*Tâches*:
1: Recopiez le passage du texte sur l'île de Tavoï qui commence aux mots « 16 janvier. — » et s'arrête après « de détroits ombreux. ».
2: Répondez brièvement à ces questions sur le texte consacré à l'île de Tavoï :
(a) À quelle date ce passage est-il daté ?
(b) Près de quelle île sont-ils passés ce matin-là ?
(c) Qu'est-ce qui couvre les pentes de cette terre ?
╭─ Texte source
16 janvier. — Ce matin nous sommes passés près de l’île de Tavoï, dans le détroit qui la sépare de la côte. C’est une terre montagneuse aux cimes élevées qui se perdent dans les nuages. Des forêts magnifiques couvrent les pentes, viennent baigner jusque dans la mer. Un enchevêtrement de gorges et de crêtes, de baies et de caps, donne à cette terre un cachet pittoresque. Une infinité de petits îlots, rochers verdoyans tombés dans l’Océan, lui font une ceinture attrayante de montagnes en miniature et de détroits ombreux.
╰─
╭─ Extrait de données
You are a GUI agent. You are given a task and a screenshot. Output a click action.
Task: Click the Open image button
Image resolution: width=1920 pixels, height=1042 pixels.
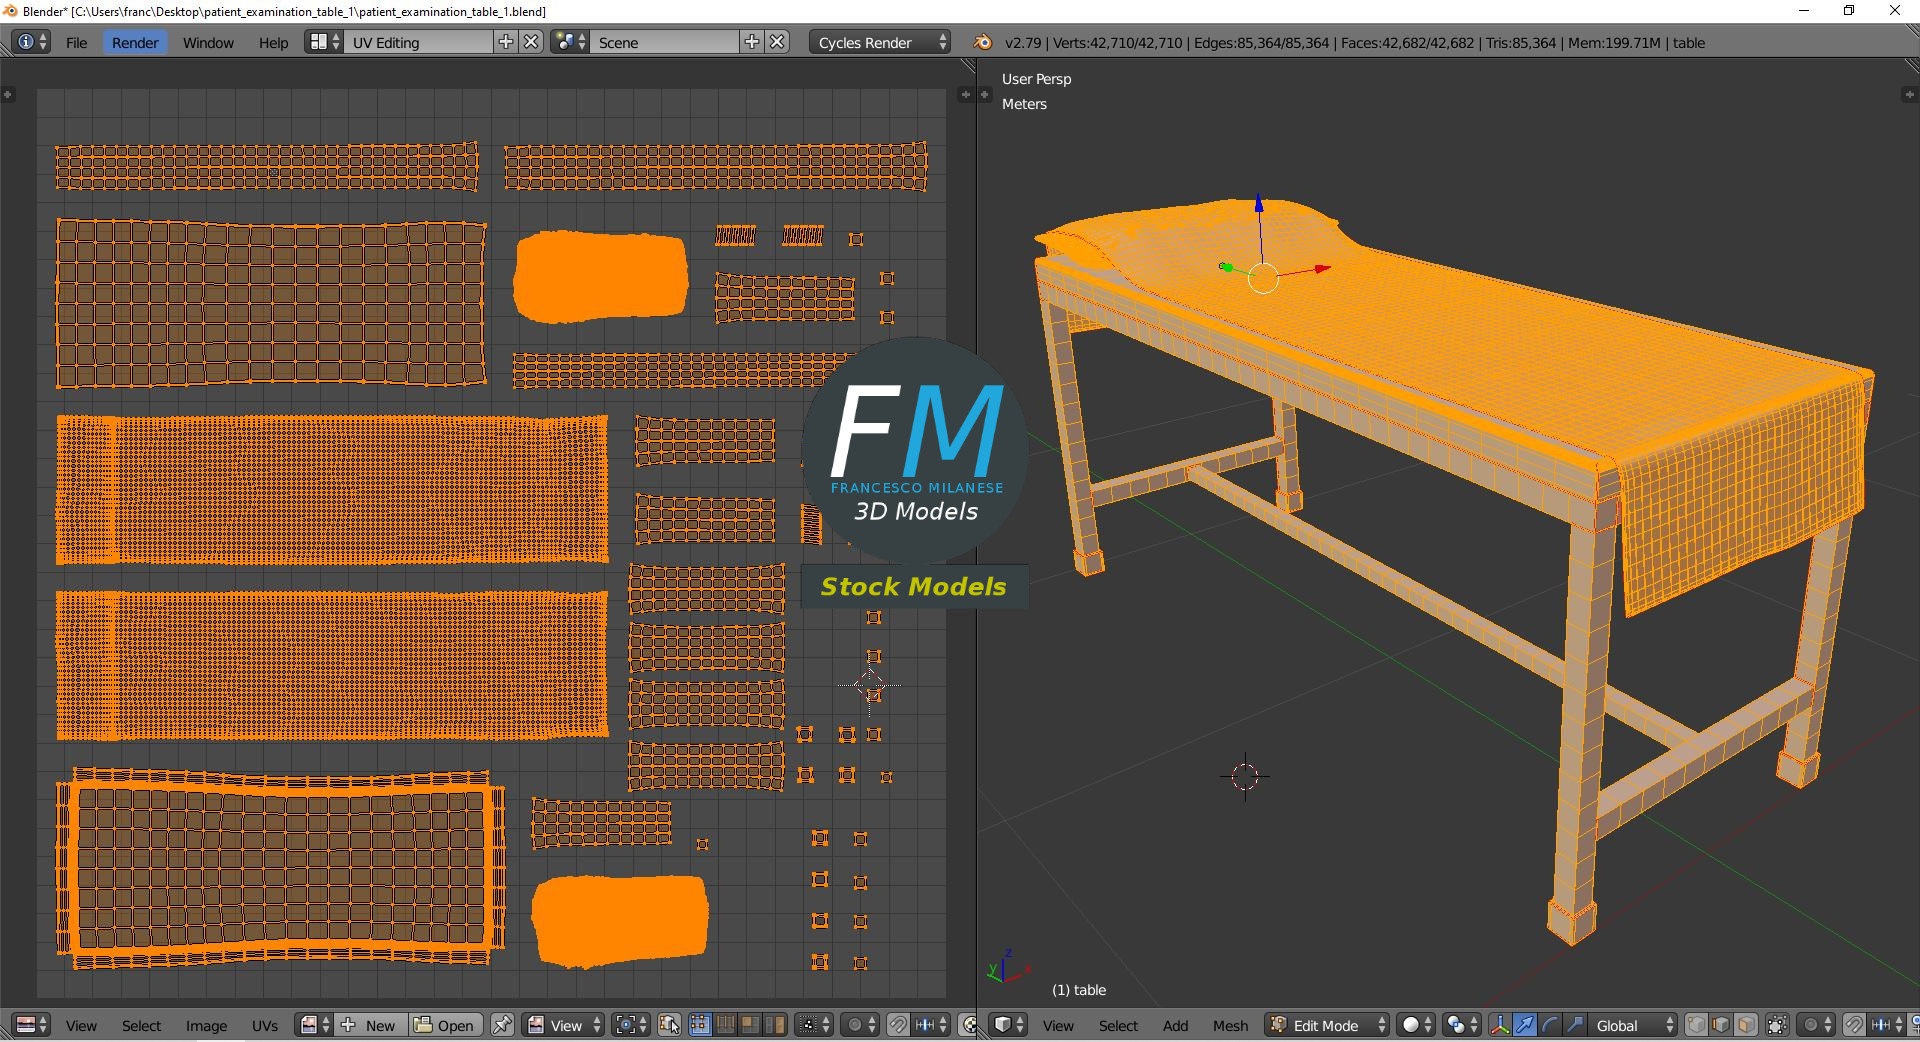pos(445,1025)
╰─
*Réponses aux exercices*:
1:
16 janvier. — Ce matin nous sommes passés près de l’île de Tavoï, dans le détroit qui la sépare de la côte. C’est une terre montagneuse aux cimes élevées qui se perdent dans les nuages. Des forêts magnifiques couvrent les pentes, viennent baigner jusque dans la mer. Un enchevêtrement de gorges et de crêtes, de baies et de caps, donne à cette terre un cachet pittoresque. Une infinité de petits îlots, rochers verdoyans tombés dans l’Océan, lui font une ceinture attrayante de montagnes en miniature et de détroits ombreux.

2:
(a) Le 16 janvier.
(b) L'île de Tavoï.
(c) Des forêts magnifiques.